TEM-ENTGRATEN

Die TEM-Methode

Die Thermischen Entgrat-Methode (TEM) erlaubt das prozeßsichere und kostengünstige Entfernen von innen- und außenliegenden Graten an metallischen Werkstücken. Die Einsatzgebiete der TEM liegen dort, wo Entgratverfahren mit großer Sicherheit und hoher Flexibilität gefordert sind. Zu unseren Kunden zählen daher u.a. Unternehmen aus der Automobil-, Pneumatik-, Hydraulikindustrie.

Das TEM-Prinzip

Die zu entgratenden Teile werden in eine Kammer gegeben, die unter hohem Druck mit einem Gas- Sauerstoffgemisch beaufschlagt wird. Das Gemisch wird entzündet, wodurch für eine Zeitspanne von einigen Millisekunden Temperaturen von etwa 3000 Grad Celsius entstehen.

Die Wärmekapazität reicht aus, um alle Partien des Werkstücks mit großer Oberfläche und kleinem Volumen (die Grate) zu verbrennen. Das Werkstück selbst erwärmt sich nur geringfügig, so daß auch an Passungen keine Deformationen oder Maßänderungen zu erwarten sind.

Für welche Werkstoffe eignet sich die Thermische Entgratmethode?

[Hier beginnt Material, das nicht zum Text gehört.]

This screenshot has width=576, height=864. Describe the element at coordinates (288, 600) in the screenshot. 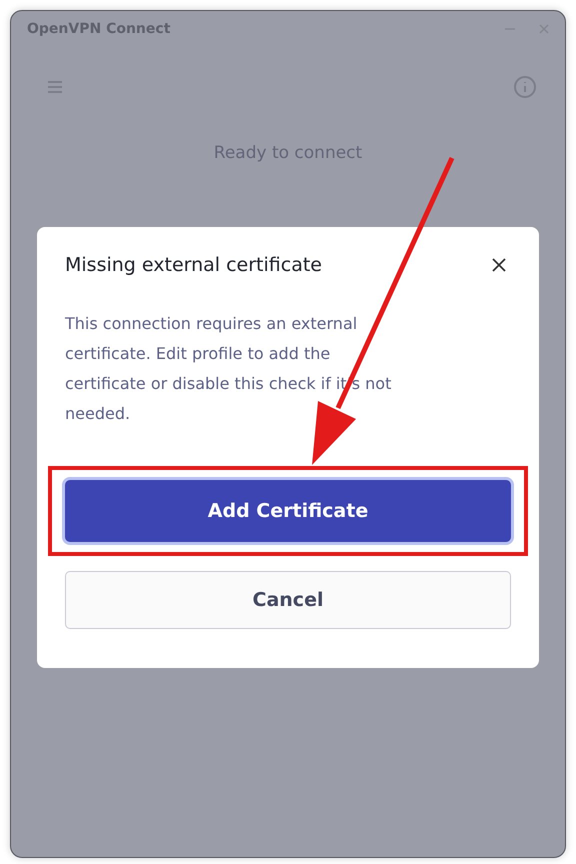

I see `cancel-button: Cancel` at that location.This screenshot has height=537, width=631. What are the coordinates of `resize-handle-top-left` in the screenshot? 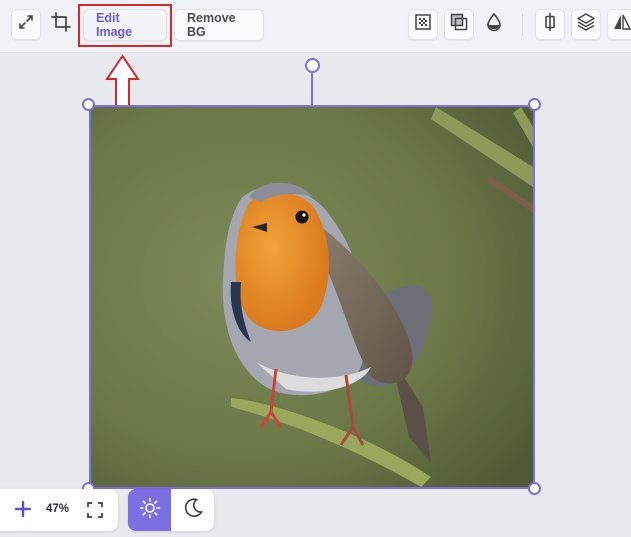 It's located at (88, 104).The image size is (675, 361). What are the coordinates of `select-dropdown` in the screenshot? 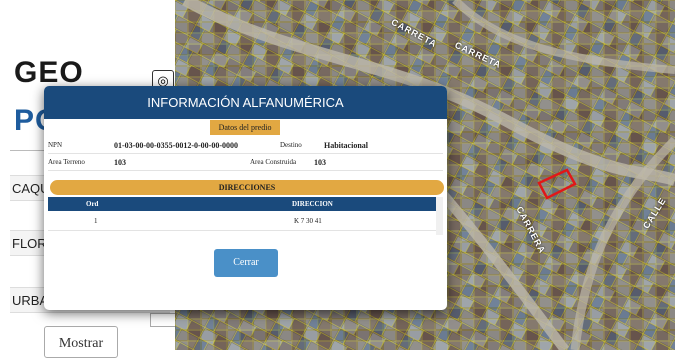 It's located at (163, 320).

Grundsätzlich sind alle Bauteile aus oxydierenden Werkstoffen (unter Einhaltung spezieller Verfahrensparameter sogar Bauteile aus thermoplastischen Werkstoffen) für die TEM geeignet. Prinzipiell ist mittels TEM ein scharfkantig-gratfreies Entgratergebnis zu erreichen. Bei Stahl- und Gußteilen sowie bei Messingteilen können sogar kleine Kantenverrundung erzielt werden. Ein für die Pneumatik- und die Hydraulikindustrie nicht zu unterschätzender Nebeneffekt ist, daß lose Partikel auch in kleinen Bohrungen während des TEM-Vorgangs verbrennen.

Die Dimension der Werkstücke

Werkstücke werden je nach Anfälligkeit gegen Schlagstellen als Schüttgut oder Aufsetzgut behandelt. Die Teile dürfen einen Durchmesser von 100mm und eine Länge von 130mm nicht überschreiten.

Die Nachbehandlung

In der Nachbehandlungsanlage, werden die Werkstücke nach dem Thermischen Entgraten durch Beizen und Spülen gereinigt sowie mit einem temporären Korrosionschutz versehen.